Inequality to prove involving convex notions

**Hugal** · September 8th 2011, 06:16 AM

Hi everyone,

Here's an exercice I have trouble with.
Let $a = (a_1,\dots,a_n)\in\mathbb{R}^n_+$ and define $G(a) = (a_1\dots a_n)^{\frac{1}{n}}$

I have to show that, assuming $a,b\in\mathbb{R}^n_+, G(a+b) \geqslant G(a) + G(b)$ .

I have already tried a looooot of things.
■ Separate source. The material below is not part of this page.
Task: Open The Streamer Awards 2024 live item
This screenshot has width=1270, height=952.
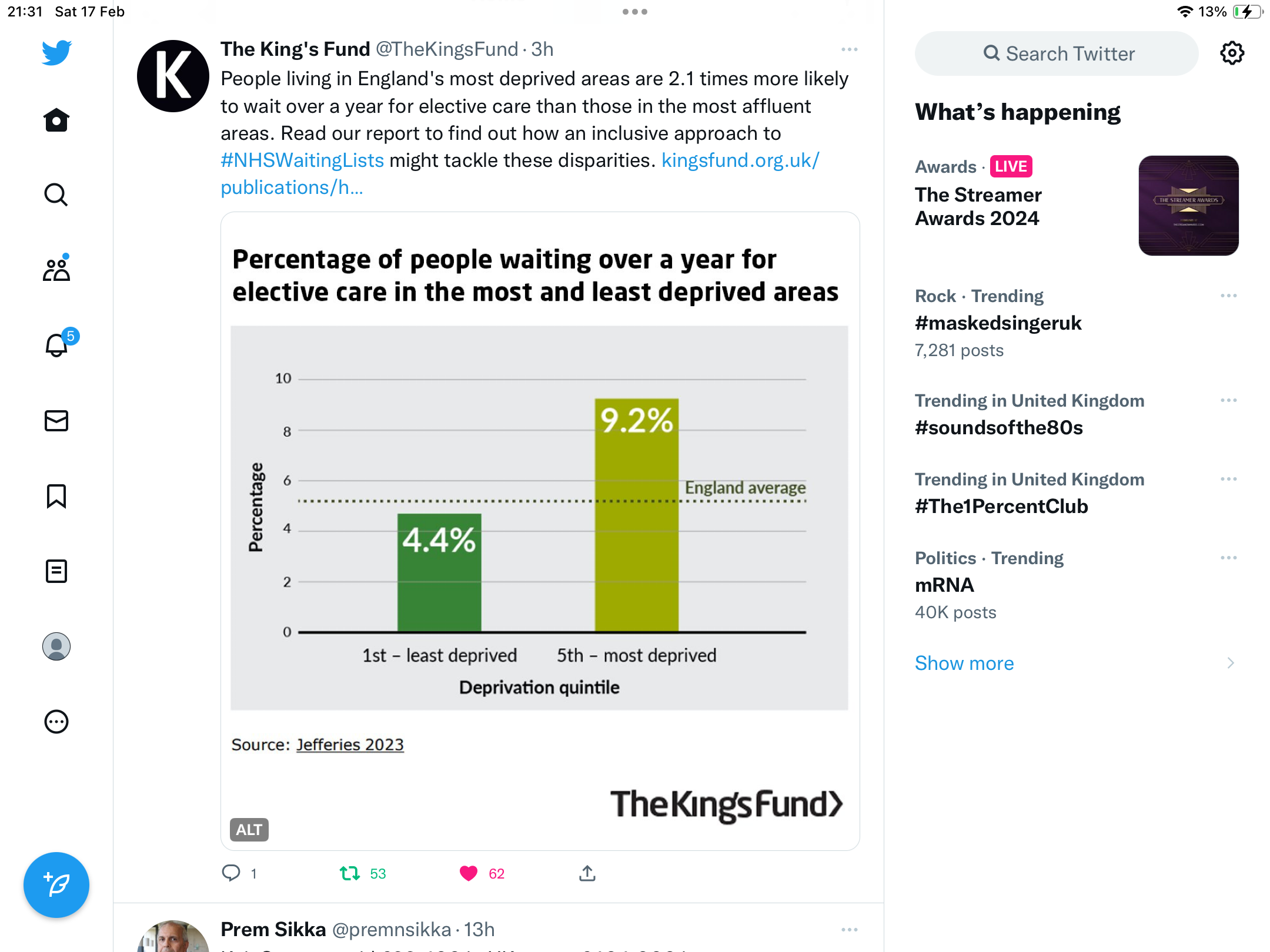Action: [x=1077, y=206]
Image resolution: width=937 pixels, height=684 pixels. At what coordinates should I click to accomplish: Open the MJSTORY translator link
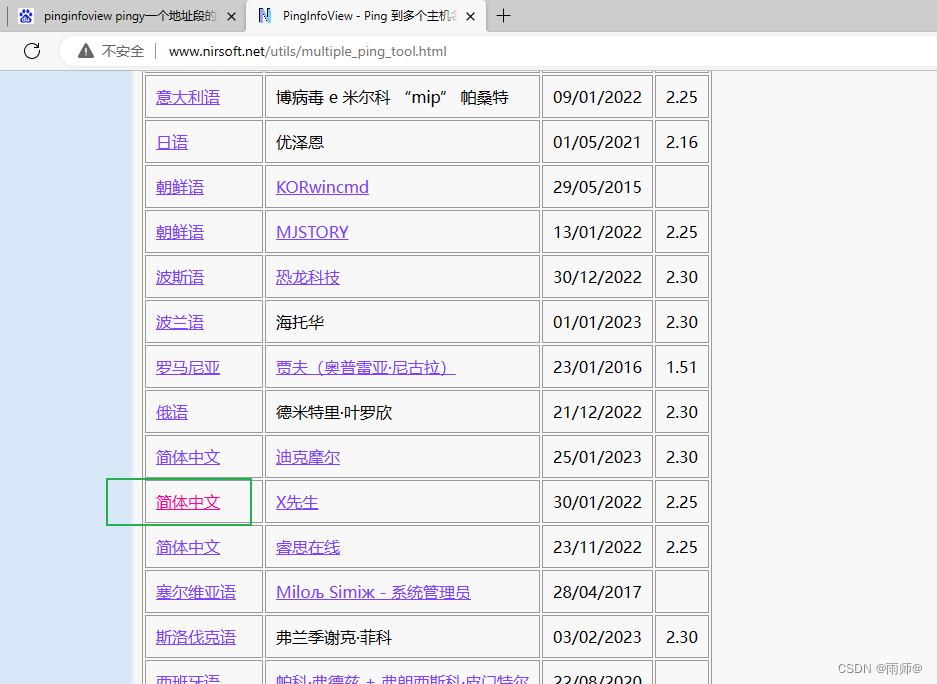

I think I'm suppose to use some convex inequalities : my first thought was to take the log of $G(a+b)$ , but it didn't seem to end very well for me.
I've also tried to use other known inequalities, such as $ab \leqslant \displaystyle \frac{a^2+b^2}{2}$ . But I don't think it works.

So know, it's been almost an hour I'm on it, and I would like to have a small hint : I do not want the whole answer but just a tips which can make me progress.

Thank you for your always-so-good answers,

Hugo.

**girdav** · September 8th 2011, 12:07 PM

We have to show that for $0\leq x_j \leq 1$ , we have $\left(\prod_{j=1}^nx_j\right)^{\frac 1n}+\left(\prod_{j=1}^n(1-x_j)\right)^{\frac 1n}\leq 1$ . Take the $n$ -th power, and use $m:=\min_{1\leq j\leq n}x_j$ .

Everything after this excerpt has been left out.